Ambulance bases criticised in HSE audit report
Allegations included poor management of restricted medication logbook and payroll
The report says the fuel cards which are supposed to be assigned to each vehicle were used by more than one HSE vehicle and in some instances by non-HSE assigned vehicles.
Financial controls at the headquarters of the National Ambulance Service (NAS) in Dublin and two major ambulances bases have been criticised in a HSE audit report.
Auditors say they identified “significant weaknesses” in control procedures concerning payroll claims, and the use of fuel cards.
Internal auditors were unable to verify overtime and subsistence rates claimed by staff due to the early destruction of records, and they also queried the use of fuel cards and the handling of drugs.
At Loughlinstown base, a paramedic removed 200mg of a controlled drug, Fentanyl, and failed to complete the sign-out procedure, they established. At Naas base, no schedule was being kept of safe contents and the logbook for controlled medicines was not always signed in or out, the report says.
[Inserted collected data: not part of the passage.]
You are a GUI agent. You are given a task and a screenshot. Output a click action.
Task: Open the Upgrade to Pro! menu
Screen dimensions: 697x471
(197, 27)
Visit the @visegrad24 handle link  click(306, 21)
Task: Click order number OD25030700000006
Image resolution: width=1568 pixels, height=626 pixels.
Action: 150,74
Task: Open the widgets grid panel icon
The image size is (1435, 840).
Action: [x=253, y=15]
Auditors say cards used for recording annual leave are not used, and for two staff members, leave was not recorded on the roster or a master spreadsheet.
They were unable to confirm if the overtime claimed was correct as records were not retained for longer than a month. Overtime was recorded incorrectly as double time on many claim forms. Their forms were incomplete and many of the signatures on them could not be identified. The supervisor who prepared overtime payments included his own overtime hours and subsistence allowance, but this was not checked by senior management.
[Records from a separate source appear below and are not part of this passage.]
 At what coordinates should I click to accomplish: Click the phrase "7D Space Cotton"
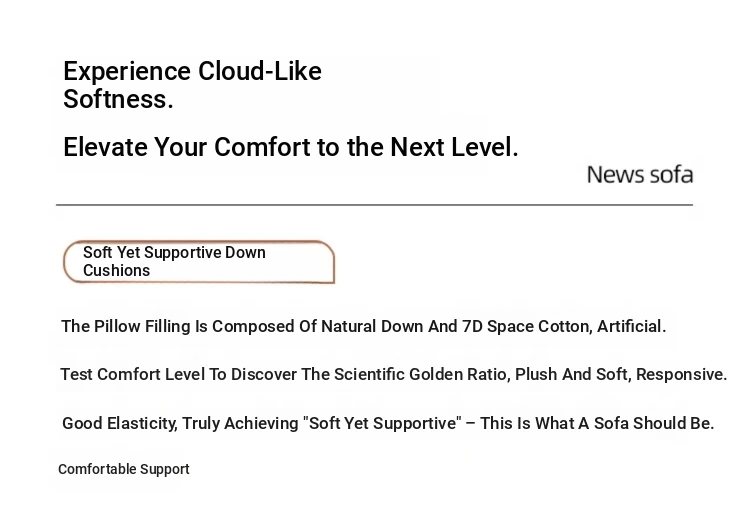pos(525,326)
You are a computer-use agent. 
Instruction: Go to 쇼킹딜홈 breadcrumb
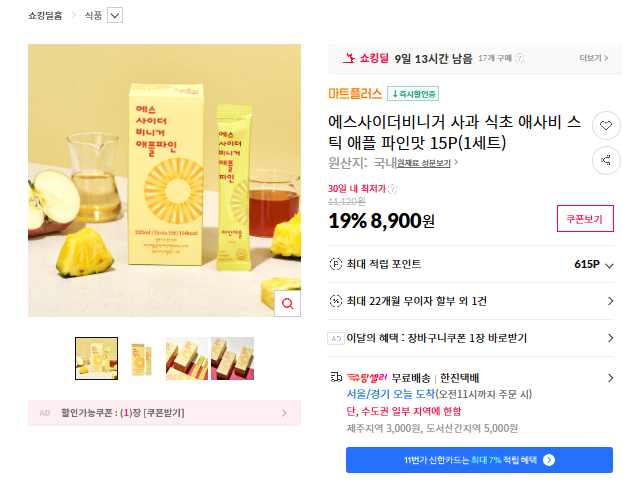[x=45, y=15]
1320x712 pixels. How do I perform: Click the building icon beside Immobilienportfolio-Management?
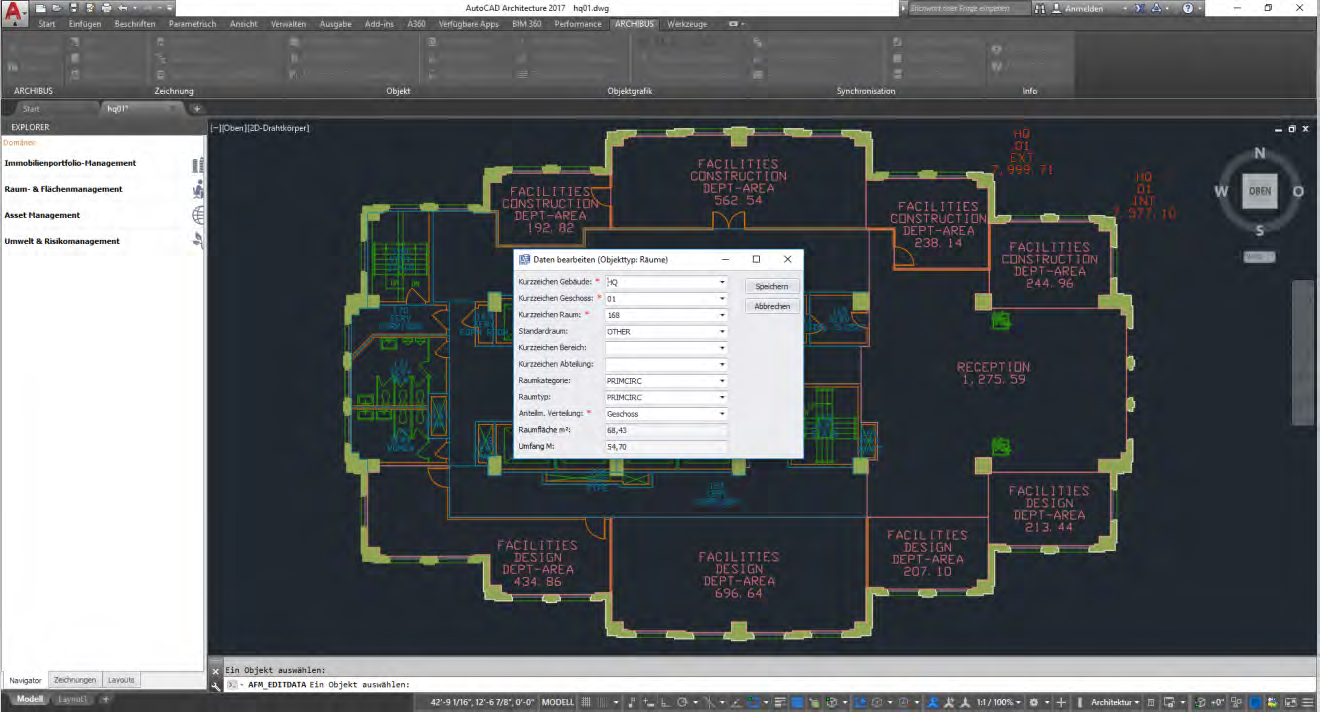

The report, which has been released under freedom of information, says the fuel cards which are supposed to be assigned to each vehicle, were used by more than one HSE vehicle and in some instances by non-HSE assigned vehicles.
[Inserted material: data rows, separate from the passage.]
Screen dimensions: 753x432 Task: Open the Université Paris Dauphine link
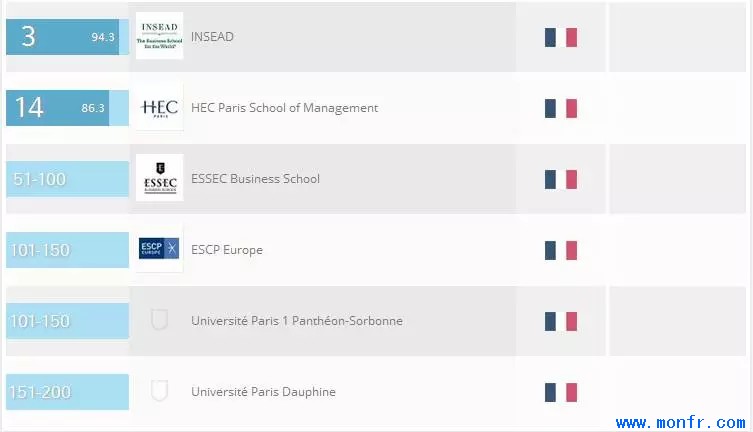[263, 392]
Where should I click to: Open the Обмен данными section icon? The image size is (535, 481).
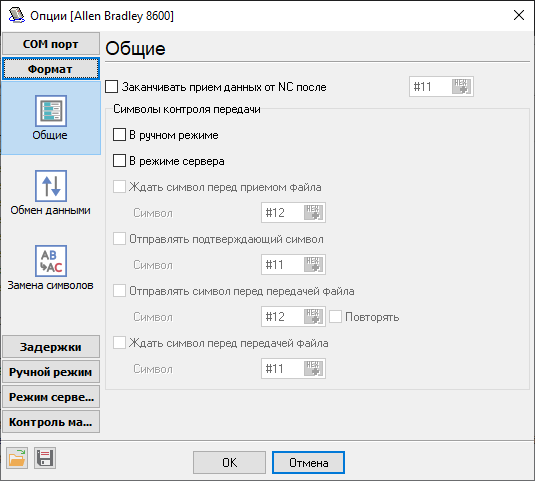(x=51, y=186)
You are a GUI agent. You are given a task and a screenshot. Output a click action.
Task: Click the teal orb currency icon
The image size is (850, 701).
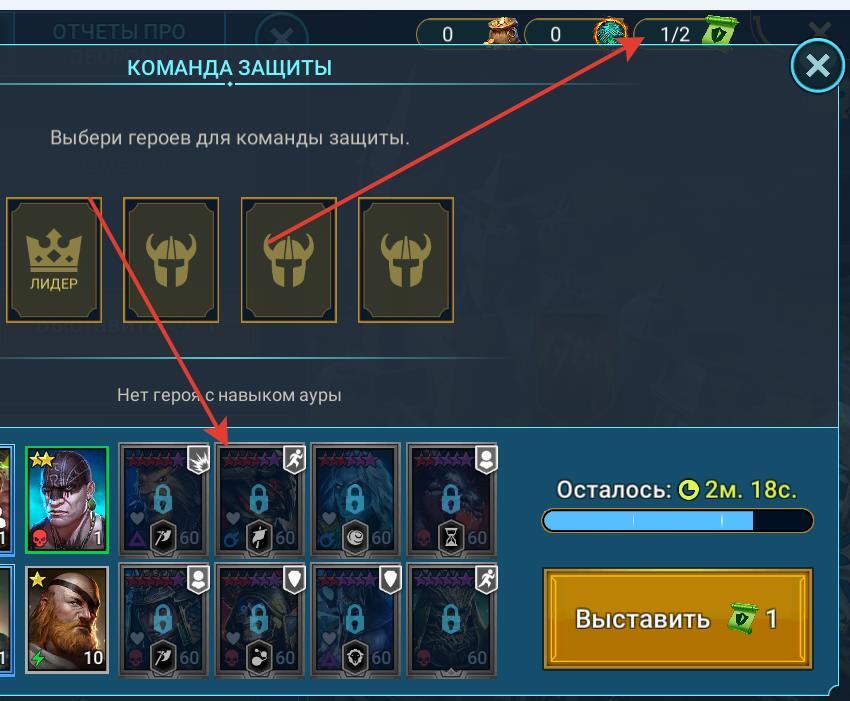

Nine vehicles registered as using a fuel card were not listed on the register held by the NAS. An invoice for June 2015 recorded one vehicle purchasing fuel 27 times, but the mileage was not recorded for any of these transactions.
In the purchasing area, requisition forms, purchase orders, delivery dockets and invoices were unsigned, and delivery dockets were missing. Auditors asked for documentary evidence for the purchase of carpet and office chairs at headquarters but received no response.